‘No need to reduce red or processed meat consumption!” “Beef and Bacon Healthy?” “Red Meat Isn’t Unhealthy, a New Study Says.” Whoa! Huh? What?
No wonder so many of you get discouraged about adopting better nutritional habits and sink into a sofa of despair with a bag of corn chips. When it comes to nutritional news, it can seem impossible to figure out what to believe and how to act.
>> But listen up: If you’ve recovered from having your mind blown after reading those headlines, we’re here to help you put your plan for healthier living back together, with accuracy and confidence. We want you to know we’re mad as heck about the mischaracterization of the nutritional data used in the study that launched those saturated-fat-soaked headlines.
>> The straight advice: Ditch red and processed meat. That’s the healthy action that helps eliminate life-damaging inflammation and plaque-filled arteries, and lowers your risk for heart disease, cancer, diabetes, digestive woes, dementia and a lousy sex life.
>> Next: Don’t make yourself crazy over it. You can remove red and processed meats from your diet in steps and reap great benefit. A study out of the University of Nottingham found that if you cut your red meat consumption in half over 12 weeks, you can see a significant drop (10% on average) in your artery-clogging, stroke-inducing LDL cholesterol level.
>> Another example: The Nurses’ Health Study (121,700 women ages 30-55) and the Health Professionals Follow-up Study (51,529 men ages 40-75) have gathered data since the mid-1980s that shows replacing 5% of calories from saturated fats (found in meats and dairy) with whole grains cuts the risk of coronary heart disease by 9%.
>> The meat of the issue: Why the eat-the-stuff-that-kills-you headlines are out there, and why they are wrong.
The researchers (none of whom are nutritional experts) who put out the “eat meat” recommendations decided that the quality of most nutritional studies wasn’t up to snuff because they weren’t conducted as randomized double-blind research (like what might be used to find out whether a medication is effective in treating, say, headaches). But there’s a serious problem with that opinion, according to everyone from the American Cancer Society and American Heart Association to Frank Hu, chairman of the Department of Nutrition at the Harvard T.H. Chan School of Public Health. He explains that most nutrition studies are necessarily observational because nutritional effects take time to appear. There’s no realistic way to have a group of people eat red meat daily for 20 years, another group eat none and a third consume “placebo meat,” and then see what happens. But observational nutritional insights from large demographic research projects are reliable ways to uncover accumulating information that leads to solid conclusions.

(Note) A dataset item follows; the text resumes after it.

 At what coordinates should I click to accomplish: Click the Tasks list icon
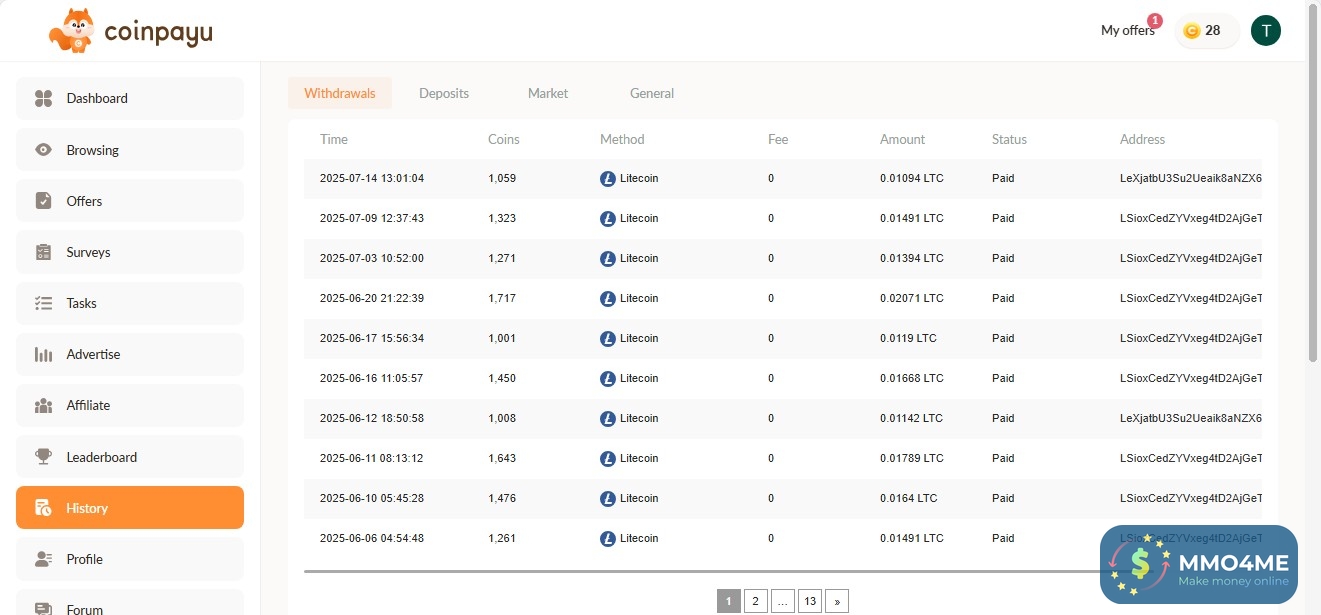tap(43, 303)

The truth is that every one of the studies criticized in the paper showed that over specific time periods, eating red meat increases all-cause mortality and the incidence of cancer, heart disease and diabetes. Three 4-ounce portions a week increased death rates by 9%; six of those portions upped the rate by nearly 20%.
It’s also worth noting that one of the authors of the pro-meat study previously authored a study that challenged the evidence showing that you should limit your intake of added sugar — and the study was largely funded by a nonprofit established by the food and beverage industry. It appears that the statisticians who wrote the study summary didn’t care whether they hurt you or your family.
>> Bottom line: Processed and red meats, along with refined carbs and added sugars, are health bombs that raise your lousy LDL cholesterol and triglycerides and promote the risk of heart disease, diabetes and dementia. So, cut down or cut out the foods that set you up for a roster of chronic diseases. By reducing or eliminating your red meat consumption, you help protect the planet, too.